[START OF SELECTED EXTRACT]
I felt the Yetzer Hara in the air the last week or so. I was cruising right along, basking in the glow of better relations at home; my personal health was on the upswing, and my children were healthy and happy. Life was easy for the moment, but I still felt the YH lurking in the background. At first, I thought that it was something else, just a quick glance at an improperly dressed woman; no big deal happens to all of us. Then, I started looking at YouTube again. Then I had the brilliant idea of activating Instagram and just filling it with Kosher pages. I had pages and pages of good, wholesome content. I was learning how to cook new Kosher dishes and saw a bunch of places to go in Israel on my next trip. It was great! I had the internet and Social Media under control!! I was one of the lucky few who could handle the onslaught that inevitably comes from it.
The YH had me in his sights; he had me all queued up for an attack, and I was leading him to my own slaughter...
Then it happened... I was alone in my office, nobody was around, and I was looking at my phone, and BAMN! Out of nowhere, it hit me like a tsunami. I was washed away in a sea of filth in a matter of seconds. One image led to a porn site; one porn site had me back to the chat rooms; the next 72 hours or so were a blur, and I dove completely head-first into the sewer.
I never felt so disgusted in my life, one fall after another, sinking deeper and deeper into the abyss. The porn got deep and dark, and the chat rooms were full of vermin waiting to take a piece of my soul.
[END OF SELECTED EXTRACT]
# EXERCISE SET
(1) In the personal account, what did the writer fill Instagram with after activating it?
(2) Write the next part of the personal account, picking up after its last sentence.
The lines presented next bear no relation to the personal account.
[START OF DATA RECORDS]
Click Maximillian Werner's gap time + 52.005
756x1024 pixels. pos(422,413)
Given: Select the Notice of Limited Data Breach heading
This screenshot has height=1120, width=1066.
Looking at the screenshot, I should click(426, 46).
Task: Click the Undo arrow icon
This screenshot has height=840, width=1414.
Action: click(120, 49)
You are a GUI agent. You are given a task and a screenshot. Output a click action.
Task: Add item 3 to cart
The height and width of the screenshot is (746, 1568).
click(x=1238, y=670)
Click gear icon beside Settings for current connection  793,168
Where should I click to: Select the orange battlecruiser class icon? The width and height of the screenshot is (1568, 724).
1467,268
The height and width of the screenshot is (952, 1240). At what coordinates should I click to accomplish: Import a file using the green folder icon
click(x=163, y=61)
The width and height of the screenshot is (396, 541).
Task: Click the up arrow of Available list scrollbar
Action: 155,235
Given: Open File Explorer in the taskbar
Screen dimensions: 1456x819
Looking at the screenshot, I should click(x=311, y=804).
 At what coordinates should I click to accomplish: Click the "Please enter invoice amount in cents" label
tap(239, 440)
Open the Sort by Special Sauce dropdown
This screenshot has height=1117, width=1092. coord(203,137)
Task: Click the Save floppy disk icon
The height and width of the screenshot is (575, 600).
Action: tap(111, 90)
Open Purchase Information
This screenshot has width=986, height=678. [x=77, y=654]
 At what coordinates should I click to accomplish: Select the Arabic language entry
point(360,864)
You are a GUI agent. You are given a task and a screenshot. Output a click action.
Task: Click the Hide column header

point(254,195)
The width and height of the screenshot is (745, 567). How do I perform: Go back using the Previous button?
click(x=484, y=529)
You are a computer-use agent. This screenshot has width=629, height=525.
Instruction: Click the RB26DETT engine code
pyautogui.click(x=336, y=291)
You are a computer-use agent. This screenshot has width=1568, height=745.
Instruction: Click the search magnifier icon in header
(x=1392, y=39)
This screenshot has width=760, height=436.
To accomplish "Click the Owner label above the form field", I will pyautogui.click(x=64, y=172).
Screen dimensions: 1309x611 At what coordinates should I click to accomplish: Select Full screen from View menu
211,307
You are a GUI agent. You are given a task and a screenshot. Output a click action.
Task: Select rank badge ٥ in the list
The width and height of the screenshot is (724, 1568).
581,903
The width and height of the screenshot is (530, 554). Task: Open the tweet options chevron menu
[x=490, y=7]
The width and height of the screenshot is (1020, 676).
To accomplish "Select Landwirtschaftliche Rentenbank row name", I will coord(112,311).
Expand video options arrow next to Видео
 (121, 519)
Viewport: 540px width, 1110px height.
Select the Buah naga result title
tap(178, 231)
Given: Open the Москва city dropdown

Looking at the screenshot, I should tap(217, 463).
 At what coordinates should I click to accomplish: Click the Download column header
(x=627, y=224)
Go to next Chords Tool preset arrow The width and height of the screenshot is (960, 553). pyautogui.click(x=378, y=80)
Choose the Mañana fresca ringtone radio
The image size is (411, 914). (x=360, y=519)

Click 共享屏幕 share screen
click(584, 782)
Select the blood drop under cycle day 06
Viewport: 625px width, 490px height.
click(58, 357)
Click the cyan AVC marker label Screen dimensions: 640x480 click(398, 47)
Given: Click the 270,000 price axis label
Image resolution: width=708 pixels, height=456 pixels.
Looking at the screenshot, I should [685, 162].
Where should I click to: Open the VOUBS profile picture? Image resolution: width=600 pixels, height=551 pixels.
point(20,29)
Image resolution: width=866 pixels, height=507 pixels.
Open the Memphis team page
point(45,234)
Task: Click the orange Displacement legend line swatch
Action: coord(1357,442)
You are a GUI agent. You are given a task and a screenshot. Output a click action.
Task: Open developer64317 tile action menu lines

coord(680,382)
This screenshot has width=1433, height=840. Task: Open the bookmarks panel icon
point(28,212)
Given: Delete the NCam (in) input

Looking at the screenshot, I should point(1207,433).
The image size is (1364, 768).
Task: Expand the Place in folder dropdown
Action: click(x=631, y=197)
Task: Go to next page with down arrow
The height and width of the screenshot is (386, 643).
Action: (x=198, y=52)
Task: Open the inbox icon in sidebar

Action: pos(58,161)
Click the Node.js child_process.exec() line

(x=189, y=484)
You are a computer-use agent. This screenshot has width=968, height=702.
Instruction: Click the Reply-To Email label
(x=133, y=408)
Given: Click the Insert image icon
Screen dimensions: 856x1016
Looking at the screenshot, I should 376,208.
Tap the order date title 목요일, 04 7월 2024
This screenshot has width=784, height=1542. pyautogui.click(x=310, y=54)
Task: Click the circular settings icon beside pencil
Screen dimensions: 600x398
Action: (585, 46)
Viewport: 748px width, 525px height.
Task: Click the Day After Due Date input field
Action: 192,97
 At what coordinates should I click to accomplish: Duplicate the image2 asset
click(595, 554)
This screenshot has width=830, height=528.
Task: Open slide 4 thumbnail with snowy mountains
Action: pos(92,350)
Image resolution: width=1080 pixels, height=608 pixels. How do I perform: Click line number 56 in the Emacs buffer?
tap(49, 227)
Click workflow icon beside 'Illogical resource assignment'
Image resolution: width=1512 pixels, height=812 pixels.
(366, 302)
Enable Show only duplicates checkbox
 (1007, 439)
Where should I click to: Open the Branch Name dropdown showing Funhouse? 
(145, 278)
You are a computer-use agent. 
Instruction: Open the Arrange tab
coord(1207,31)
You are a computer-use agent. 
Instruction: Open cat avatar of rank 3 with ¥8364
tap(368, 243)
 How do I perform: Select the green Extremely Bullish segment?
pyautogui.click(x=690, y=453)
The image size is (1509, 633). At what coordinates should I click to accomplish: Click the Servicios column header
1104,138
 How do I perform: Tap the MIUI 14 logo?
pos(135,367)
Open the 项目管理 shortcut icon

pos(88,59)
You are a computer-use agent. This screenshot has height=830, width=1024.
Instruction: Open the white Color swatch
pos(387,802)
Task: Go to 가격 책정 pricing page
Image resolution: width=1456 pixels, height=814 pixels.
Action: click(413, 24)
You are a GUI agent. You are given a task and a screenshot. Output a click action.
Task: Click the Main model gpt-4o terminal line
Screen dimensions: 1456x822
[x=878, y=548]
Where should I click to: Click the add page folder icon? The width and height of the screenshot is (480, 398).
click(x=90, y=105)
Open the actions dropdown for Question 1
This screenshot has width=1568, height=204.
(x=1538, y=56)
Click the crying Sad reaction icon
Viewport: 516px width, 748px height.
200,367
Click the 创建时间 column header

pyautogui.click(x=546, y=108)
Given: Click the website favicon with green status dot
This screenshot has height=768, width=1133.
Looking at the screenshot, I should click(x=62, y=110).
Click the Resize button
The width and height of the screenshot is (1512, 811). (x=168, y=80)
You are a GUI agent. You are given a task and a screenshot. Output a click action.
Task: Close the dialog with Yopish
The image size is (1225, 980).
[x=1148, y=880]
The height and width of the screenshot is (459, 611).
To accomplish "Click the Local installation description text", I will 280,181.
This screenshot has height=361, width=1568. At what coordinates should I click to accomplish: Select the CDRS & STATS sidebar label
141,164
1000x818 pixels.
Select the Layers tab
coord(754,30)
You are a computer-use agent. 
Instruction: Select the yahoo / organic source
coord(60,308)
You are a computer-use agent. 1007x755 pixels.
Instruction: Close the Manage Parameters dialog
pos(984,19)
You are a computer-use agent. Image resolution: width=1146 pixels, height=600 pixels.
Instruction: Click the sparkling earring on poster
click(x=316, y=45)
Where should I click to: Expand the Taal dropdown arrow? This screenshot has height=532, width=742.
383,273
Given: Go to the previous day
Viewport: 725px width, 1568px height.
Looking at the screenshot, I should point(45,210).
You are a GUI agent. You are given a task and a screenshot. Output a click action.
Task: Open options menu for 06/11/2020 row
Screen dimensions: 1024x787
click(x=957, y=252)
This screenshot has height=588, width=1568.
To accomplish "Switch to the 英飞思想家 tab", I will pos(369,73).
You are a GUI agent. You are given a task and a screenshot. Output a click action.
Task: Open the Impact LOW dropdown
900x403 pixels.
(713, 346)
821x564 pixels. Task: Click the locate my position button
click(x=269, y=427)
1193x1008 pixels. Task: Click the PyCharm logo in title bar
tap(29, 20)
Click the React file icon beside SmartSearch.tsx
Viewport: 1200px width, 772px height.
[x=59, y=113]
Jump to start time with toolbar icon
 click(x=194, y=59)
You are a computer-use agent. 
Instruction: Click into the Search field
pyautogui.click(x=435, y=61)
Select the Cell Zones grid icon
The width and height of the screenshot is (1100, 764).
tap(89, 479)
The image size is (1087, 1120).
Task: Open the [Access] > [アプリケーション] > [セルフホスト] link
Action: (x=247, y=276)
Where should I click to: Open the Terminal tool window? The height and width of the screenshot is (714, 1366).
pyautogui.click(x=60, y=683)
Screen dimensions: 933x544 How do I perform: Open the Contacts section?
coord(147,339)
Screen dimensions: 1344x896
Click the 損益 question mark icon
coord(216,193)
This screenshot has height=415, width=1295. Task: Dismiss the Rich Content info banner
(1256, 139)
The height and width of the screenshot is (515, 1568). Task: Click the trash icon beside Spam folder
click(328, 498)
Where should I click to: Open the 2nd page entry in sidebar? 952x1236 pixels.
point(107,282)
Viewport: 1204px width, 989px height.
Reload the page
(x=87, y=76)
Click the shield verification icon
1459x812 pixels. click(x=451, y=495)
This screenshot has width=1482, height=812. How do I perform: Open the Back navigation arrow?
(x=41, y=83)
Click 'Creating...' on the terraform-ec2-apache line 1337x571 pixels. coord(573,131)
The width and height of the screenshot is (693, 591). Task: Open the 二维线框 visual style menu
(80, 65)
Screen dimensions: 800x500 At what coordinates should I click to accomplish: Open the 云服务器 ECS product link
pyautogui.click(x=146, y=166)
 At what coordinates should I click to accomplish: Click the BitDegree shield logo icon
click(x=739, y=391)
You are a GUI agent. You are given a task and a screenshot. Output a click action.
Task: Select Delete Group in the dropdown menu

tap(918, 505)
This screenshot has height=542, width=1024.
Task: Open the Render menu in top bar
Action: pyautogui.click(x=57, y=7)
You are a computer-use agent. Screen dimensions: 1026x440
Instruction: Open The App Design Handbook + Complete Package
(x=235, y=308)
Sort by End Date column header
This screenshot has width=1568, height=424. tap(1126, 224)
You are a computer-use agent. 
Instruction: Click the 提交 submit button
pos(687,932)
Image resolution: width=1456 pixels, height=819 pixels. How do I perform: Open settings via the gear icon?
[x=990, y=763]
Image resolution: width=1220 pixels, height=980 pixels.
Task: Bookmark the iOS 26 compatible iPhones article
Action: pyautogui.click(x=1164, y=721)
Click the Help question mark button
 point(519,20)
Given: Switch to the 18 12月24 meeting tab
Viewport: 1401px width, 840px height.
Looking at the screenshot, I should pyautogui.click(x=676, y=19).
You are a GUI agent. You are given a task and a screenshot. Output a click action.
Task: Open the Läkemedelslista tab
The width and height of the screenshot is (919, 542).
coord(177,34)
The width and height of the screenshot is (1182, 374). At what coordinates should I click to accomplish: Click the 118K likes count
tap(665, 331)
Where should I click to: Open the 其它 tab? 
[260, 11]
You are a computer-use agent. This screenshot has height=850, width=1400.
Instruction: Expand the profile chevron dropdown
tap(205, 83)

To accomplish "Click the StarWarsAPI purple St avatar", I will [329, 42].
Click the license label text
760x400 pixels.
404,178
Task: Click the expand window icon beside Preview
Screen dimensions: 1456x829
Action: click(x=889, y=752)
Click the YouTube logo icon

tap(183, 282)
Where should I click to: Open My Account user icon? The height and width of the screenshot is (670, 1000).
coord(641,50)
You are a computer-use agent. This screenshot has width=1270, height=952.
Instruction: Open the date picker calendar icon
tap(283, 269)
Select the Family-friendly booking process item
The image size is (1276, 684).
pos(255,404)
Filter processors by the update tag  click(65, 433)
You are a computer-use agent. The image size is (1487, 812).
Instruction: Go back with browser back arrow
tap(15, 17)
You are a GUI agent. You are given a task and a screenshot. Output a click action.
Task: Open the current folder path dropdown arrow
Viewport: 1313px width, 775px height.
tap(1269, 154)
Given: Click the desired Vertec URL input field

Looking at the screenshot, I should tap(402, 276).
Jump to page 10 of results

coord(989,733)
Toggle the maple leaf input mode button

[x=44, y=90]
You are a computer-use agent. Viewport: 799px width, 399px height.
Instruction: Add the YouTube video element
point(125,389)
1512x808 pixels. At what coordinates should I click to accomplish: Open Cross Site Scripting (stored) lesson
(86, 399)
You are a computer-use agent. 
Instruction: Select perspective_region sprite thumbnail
[END OF DATA RECORDS]
# EXPECTED RESPONSES
(1) Kosher pages.

(2)
I stopped davening, I stopped wrapping, I stopped anything that was pleasing to HaShem. I ate non-kosher food... I was in freefall and found nothing to grasp onto. Was this the final descent? Was this where I was destined to be? Were the last few months just a calm before the storm? Is this the true me?
I thought about getting some cocaine, the drug of choice, to get women to do what I wanted them to do. That would be the final nail in my coffin. I tried calling the dealer that I used to use; thankfully, he was nowhere to be found. I hung up the phone, and a wave of sadness swept over me; I sat there and cried for what seemed like hours. I cried about how I disappointed HaShem, my wife, my kids, and myself. Is this how my life would end? Is this my legacy?
I said I have to give myself another shot. This is not how my story will end. What can I do? Then it came to me. GYE is where I need to be. Just stay clean for one day and then worry about tomorrow, tomorrow. So here I am, full of shame and disgust, beaten and battered, but still here, hoping for another miracle...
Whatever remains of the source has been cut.